Copy the listing from the line with "Open the Evropa warnings map thumbnail" to the line with "click(x=849, y=97)", both included, and leave out the pictures.

> Input material
-- Start --
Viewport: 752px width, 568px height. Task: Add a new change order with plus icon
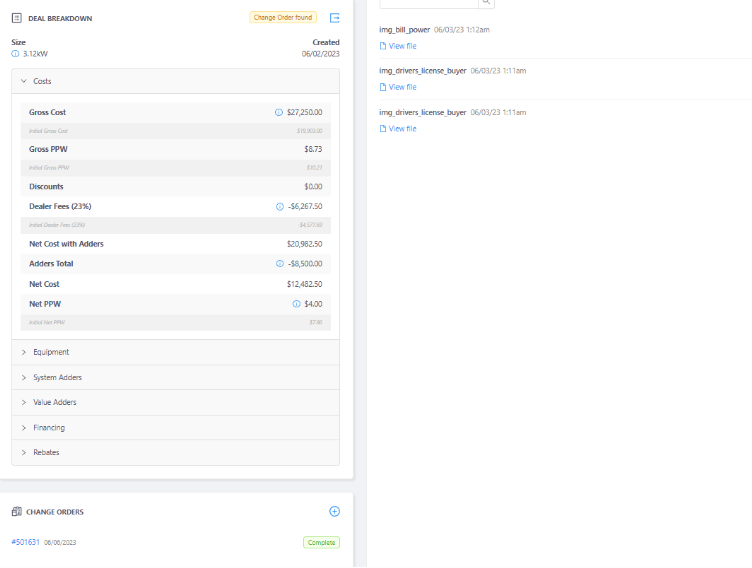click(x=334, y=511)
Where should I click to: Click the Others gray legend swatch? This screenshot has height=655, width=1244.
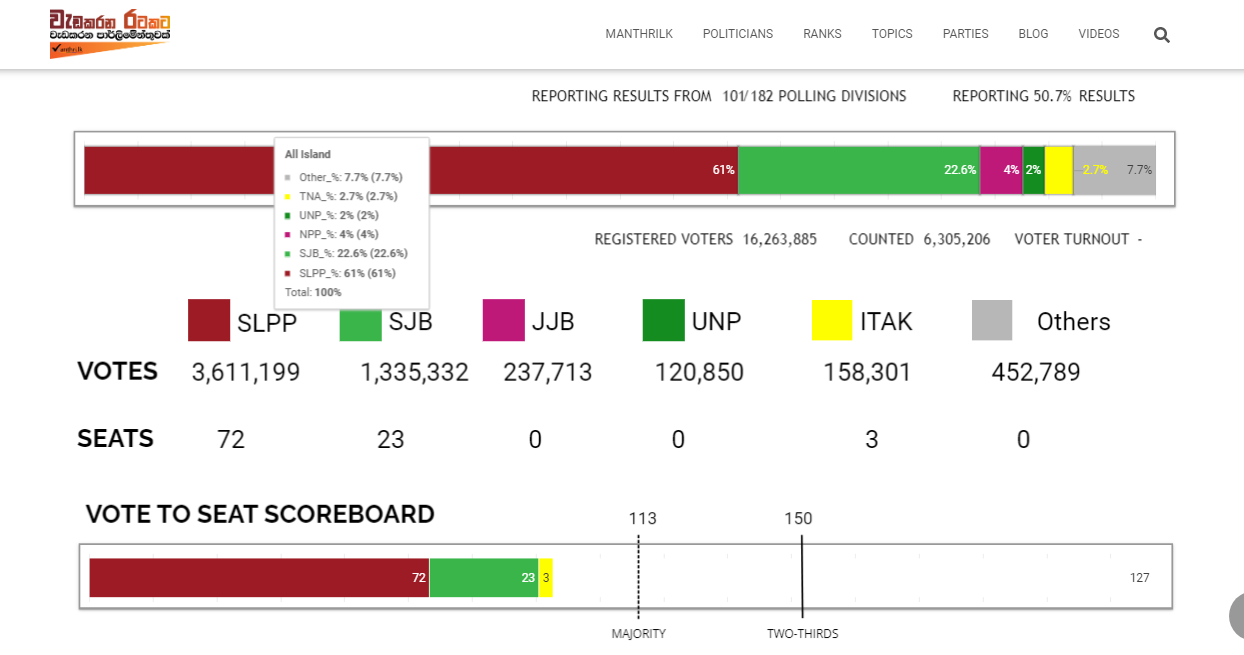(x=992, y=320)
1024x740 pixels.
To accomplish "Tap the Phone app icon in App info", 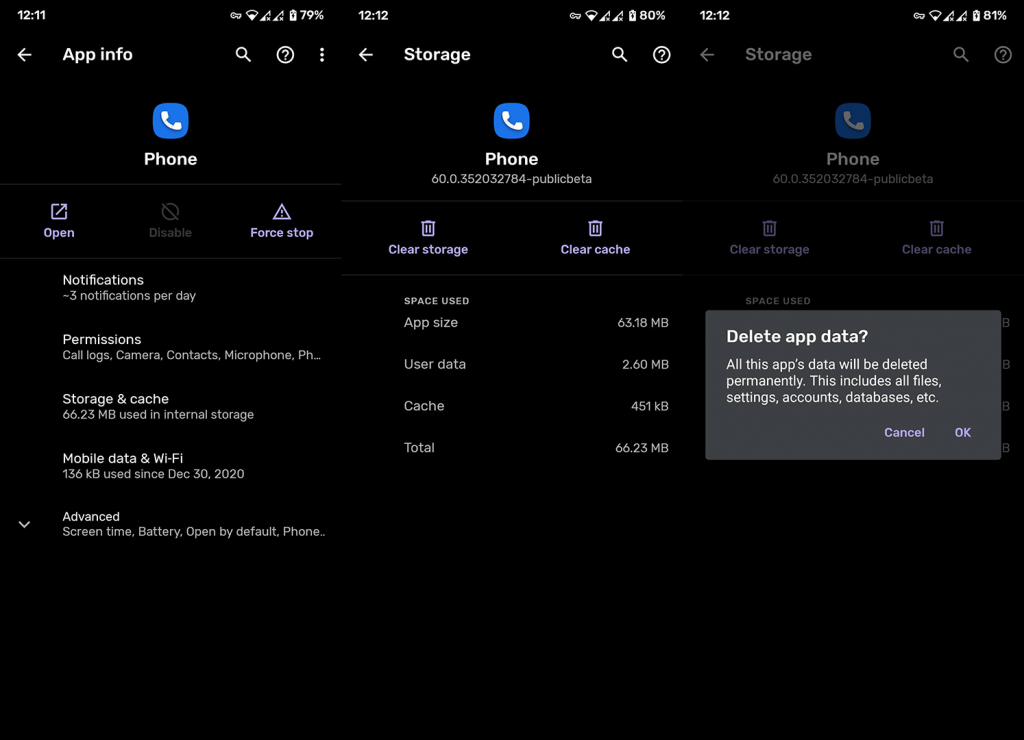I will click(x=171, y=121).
-- End --
-- Start --
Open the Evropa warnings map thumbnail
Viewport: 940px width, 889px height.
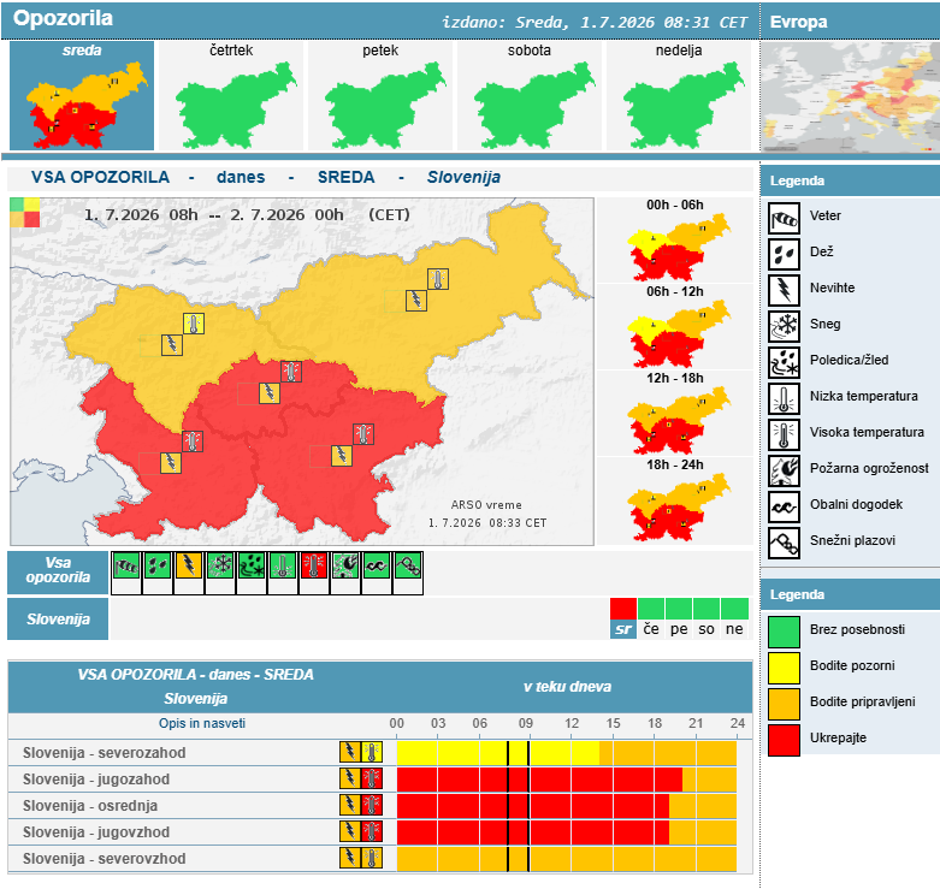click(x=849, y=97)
-- End --
> Reply to the exercise
Open the Evropa warnings map thumbnail
Viewport: 940px width, 889px height.
click(x=849, y=97)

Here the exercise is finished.